Target position records
(begin)
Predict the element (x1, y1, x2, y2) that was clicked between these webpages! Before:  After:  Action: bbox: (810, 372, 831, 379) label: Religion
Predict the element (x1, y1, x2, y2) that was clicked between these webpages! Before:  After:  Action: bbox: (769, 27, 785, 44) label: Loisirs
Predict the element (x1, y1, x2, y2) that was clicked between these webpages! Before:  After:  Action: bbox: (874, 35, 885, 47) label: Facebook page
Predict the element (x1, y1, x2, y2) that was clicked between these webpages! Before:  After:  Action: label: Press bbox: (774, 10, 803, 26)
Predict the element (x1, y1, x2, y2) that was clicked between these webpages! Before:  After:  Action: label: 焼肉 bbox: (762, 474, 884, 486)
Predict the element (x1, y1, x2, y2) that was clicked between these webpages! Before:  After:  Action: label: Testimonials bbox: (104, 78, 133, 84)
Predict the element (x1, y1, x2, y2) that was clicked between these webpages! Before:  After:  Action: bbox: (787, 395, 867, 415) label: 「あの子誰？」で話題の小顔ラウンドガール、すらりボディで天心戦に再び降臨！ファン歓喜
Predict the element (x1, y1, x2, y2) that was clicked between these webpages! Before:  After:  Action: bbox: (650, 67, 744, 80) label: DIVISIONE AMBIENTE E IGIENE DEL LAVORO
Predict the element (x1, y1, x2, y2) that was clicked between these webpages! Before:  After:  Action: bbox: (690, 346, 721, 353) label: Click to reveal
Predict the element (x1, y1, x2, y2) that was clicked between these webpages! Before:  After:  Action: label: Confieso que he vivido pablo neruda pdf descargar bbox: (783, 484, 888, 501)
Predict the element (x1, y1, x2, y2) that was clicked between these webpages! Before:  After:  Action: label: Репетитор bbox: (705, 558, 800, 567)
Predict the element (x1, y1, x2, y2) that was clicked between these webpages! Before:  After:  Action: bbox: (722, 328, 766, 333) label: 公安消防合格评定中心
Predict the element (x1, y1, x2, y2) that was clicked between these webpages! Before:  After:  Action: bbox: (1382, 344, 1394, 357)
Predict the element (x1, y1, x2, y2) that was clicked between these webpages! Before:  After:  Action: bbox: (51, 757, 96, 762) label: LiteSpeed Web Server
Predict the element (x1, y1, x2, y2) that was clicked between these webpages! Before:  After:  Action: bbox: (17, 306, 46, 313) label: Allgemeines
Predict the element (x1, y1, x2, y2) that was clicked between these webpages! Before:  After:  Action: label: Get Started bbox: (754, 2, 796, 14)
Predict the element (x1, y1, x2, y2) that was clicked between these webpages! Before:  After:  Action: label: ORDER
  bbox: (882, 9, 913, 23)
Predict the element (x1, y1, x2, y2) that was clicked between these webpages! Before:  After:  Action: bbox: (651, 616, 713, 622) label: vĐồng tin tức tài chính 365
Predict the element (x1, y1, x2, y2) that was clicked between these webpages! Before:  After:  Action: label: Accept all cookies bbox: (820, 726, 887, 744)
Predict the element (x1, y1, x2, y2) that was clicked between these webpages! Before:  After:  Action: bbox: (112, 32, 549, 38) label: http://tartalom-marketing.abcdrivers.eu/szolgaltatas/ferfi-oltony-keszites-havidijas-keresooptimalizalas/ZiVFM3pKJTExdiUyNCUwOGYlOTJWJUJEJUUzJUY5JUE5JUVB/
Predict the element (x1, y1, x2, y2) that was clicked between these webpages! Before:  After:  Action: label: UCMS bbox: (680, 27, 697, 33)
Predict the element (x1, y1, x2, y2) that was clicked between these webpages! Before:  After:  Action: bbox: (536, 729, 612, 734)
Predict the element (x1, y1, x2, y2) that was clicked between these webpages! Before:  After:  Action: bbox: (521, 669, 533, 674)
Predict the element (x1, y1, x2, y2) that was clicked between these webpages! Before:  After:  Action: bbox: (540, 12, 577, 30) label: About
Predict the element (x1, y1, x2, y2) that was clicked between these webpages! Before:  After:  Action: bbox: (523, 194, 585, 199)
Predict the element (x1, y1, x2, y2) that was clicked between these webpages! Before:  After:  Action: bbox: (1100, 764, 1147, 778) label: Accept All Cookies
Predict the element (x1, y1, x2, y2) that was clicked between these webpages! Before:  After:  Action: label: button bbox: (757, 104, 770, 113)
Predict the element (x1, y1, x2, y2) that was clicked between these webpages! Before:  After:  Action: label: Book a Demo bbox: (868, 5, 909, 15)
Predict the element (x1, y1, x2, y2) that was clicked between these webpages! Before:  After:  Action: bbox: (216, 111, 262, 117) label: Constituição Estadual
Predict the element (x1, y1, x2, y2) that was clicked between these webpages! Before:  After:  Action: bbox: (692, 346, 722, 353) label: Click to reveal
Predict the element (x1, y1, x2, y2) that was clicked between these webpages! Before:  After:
(end)
> _PROBLEM STATEMENT_
Reproduce every line of the listing above word for word, without changing anything.

> _EXERCISE RESULT_
Predict the element (x1, y1, x2, y2) that was clicked between these webpages! Before:  After:  Action: bbox: (810, 372, 831, 379) label: Religion
Predict the element (x1, y1, x2, y2) that was clicked between these webpages! Before:  After:  Action: bbox: (769, 27, 785, 44) label: Loisirs
Predict the element (x1, y1, x2, y2) that was clicked between these webpages! Before:  After:  Action: bbox: (874, 35, 885, 47) label: Facebook page
Predict the element (x1, y1, x2, y2) that was clicked between these webpages! Before:  After:  Action: label: Press bbox: (774, 10, 803, 26)
Predict the element (x1, y1, x2, y2) that was clicked between these webpages! Before:  After:  Action: label: 焼肉 bbox: (762, 474, 884, 486)
Predict the element (x1, y1, x2, y2) that was clicked between these webpages! Before:  After:  Action: label: Testimonials bbox: (104, 78, 133, 84)
Predict the element (x1, y1, x2, y2) that was clicked between these webpages! Before:  After:  Action: bbox: (787, 395, 867, 415) label: 「あの子誰？」で話題の小顔ラウンドガール、すらりボディで天心戦に再び降臨！ファン歓喜
Predict the element (x1, y1, x2, y2) that was clicked between these webpages! Before:  After:  Action: bbox: (650, 67, 744, 80) label: DIVISIONE AMBIENTE E IGIENE DEL LAVORO
Predict the element (x1, y1, x2, y2) that was clicked between these webpages! Before:  After:  Action: bbox: (690, 346, 721, 353) label: Click to reveal
Predict the element (x1, y1, x2, y2) that was clicked between these webpages! Before:  After:  Action: label: Confieso que he vivido pablo neruda pdf descargar bbox: (783, 484, 888, 501)
Predict the element (x1, y1, x2, y2) that was clicked between these webpages! Before:  After:  Action: label: Репетитор bbox: (705, 558, 800, 567)
Predict the element (x1, y1, x2, y2) that was clicked between these webpages! Before:  After:  Action: bbox: (722, 328, 766, 333) label: 公安消防合格评定中心
Predict the element (x1, y1, x2, y2) that was clicked between these webpages! Before:  After:  Action: bbox: (1382, 344, 1394, 357)
Predict the element (x1, y1, x2, y2) that was clicked between these webpages! Before:  After:  Action: bbox: (51, 757, 96, 762) label: LiteSpeed Web Server
Predict the element (x1, y1, x2, y2) that was clicked between these webpages! Before:  After:  Action: bbox: (17, 306, 46, 313) label: Allgemeines
Predict the element (x1, y1, x2, y2) that was clicked between these webpages! Before:  After:  Action: label: Get Started bbox: (754, 2, 796, 14)
Predict the element (x1, y1, x2, y2) that was clicked between these webpages! Before:  After:  Action: label: ORDER
  bbox: (882, 9, 913, 23)
Predict the element (x1, y1, x2, y2) that was clicked between these webpages! Before:  After:  Action: bbox: (651, 616, 713, 622) label: vĐồng tin tức tài chính 365
Predict the element (x1, y1, x2, y2) that was clicked between these webpages! Before:  After:  Action: label: Accept all cookies bbox: (820, 726, 887, 744)
Predict the element (x1, y1, x2, y2) that was clicked between these webpages! Before:  After:  Action: bbox: (112, 32, 549, 38) label: http://tartalom-marketing.abcdrivers.eu/szolgaltatas/ferfi-oltony-keszites-havidijas-keresooptimalizalas/ZiVFM3pKJTExdiUyNCUwOGYlOTJWJUJEJUUzJUY5JUE5JUVB/
Predict the element (x1, y1, x2, y2) that was clicked between these webpages! Before:  After:  Action: label: UCMS bbox: (680, 27, 697, 33)
Predict the element (x1, y1, x2, y2) that was clicked between these webpages! Before:  After:  Action: bbox: (536, 729, 612, 734)
Predict the element (x1, y1, x2, y2) that was clicked between these webpages! Before:  After:  Action: bbox: (521, 669, 533, 674)
Predict the element (x1, y1, x2, y2) that was clicked between these webpages! Before:  After:  Action: bbox: (540, 12, 577, 30) label: About
Predict the element (x1, y1, x2, y2) that was clicked between these webpages! Before:  After:  Action: bbox: (523, 194, 585, 199)
Predict the element (x1, y1, x2, y2) that was clicked between these webpages! Before:  After:  Action: bbox: (1100, 764, 1147, 778) label: Accept All Cookies
Predict the element (x1, y1, x2, y2) that was clicked between these webpages! Before:  After:  Action: label: button bbox: (757, 104, 770, 113)
Predict the element (x1, y1, x2, y2) that was clicked between these webpages! Before:  After:  Action: label: Book a Demo bbox: (868, 5, 909, 15)
Predict the element (x1, y1, x2, y2) that was clicked between these webpages! Before:  After:  Action: bbox: (216, 111, 262, 117) label: Constituição Estadual
Predict the element (x1, y1, x2, y2) that was clicked between these webpages! Before:  After:  Action: bbox: (692, 346, 722, 353) label: Click to reveal
Predict the element (x1, y1, x2, y2) that was clicked between these webpages! Before:  After:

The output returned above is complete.